For the smaller project courses, I just want to see the option of getting
marks for contributing to a fun/useful _real_ project. The rest of the list
could stay the same if the professor chooses. There would never be a lack of
projects.

Our capstone project is already an unpaid project. The industry sponsors just
pay for the materials you need. You do work for the company for marks, and you
hand over all rights to your work. Nobody has a problem with it. It's
practical experience, and it's a requirement for your degree.

------
davidf18
I live in Manhattan in NYC and there are several things wrong with this
school.

A huge draw to NYC for really smart people that this school wishes to draw is
living and working in Manhattan, esp. the southern part (near Greenwich
Village) where NYU is located also not far from Silicon Alley (Union Square)
or Google (Chelsea). This part of the city is very multi-cultural and fun to
live in and "very high value" for making contacts in the words of Richard
Florida. Instead, they are going to put the school outside of Manhattan on a
separate island (boring, boring, boring).

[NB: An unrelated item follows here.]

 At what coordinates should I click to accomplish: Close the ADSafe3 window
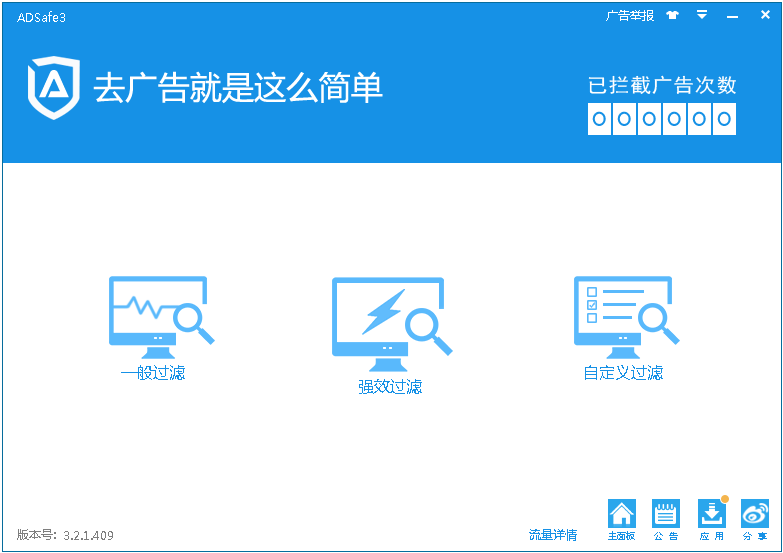[765, 15]
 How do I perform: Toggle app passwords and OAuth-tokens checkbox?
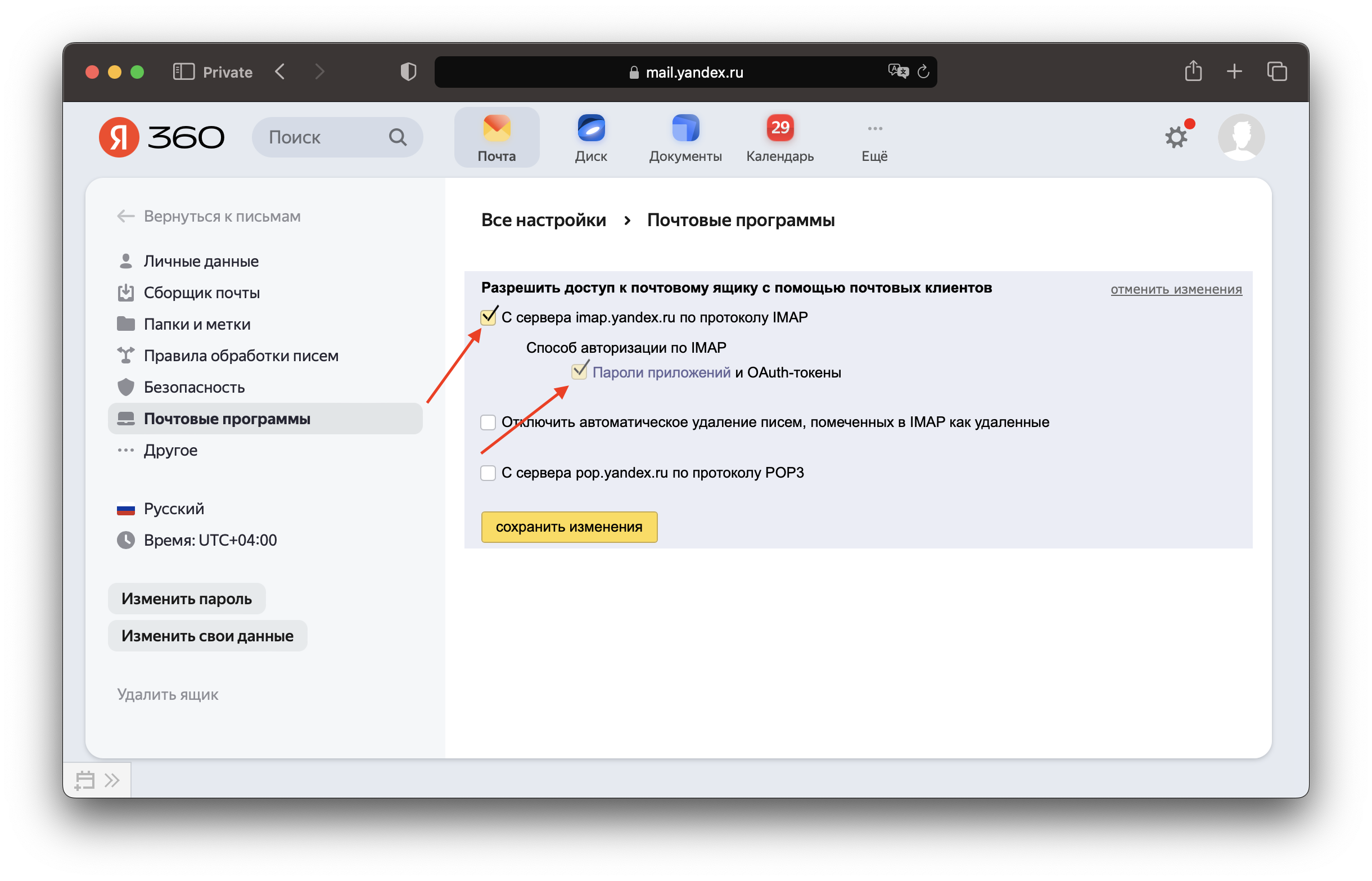(x=579, y=372)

Second, Technion, the partner school has a very, very low tuition(e.g. a few
thousand dollars equiv). This school will be charging $45K per year or so.
Even in the US some of the best engineering schools (e.g. U. Illinois/Urbana)
is less than $20K in state. By charging such a high tuition, the school will
be selecting for high wealth families that can afford a $250K education.
Instead, they should be charging tuitions along the lines of City University
of New York (CUNY).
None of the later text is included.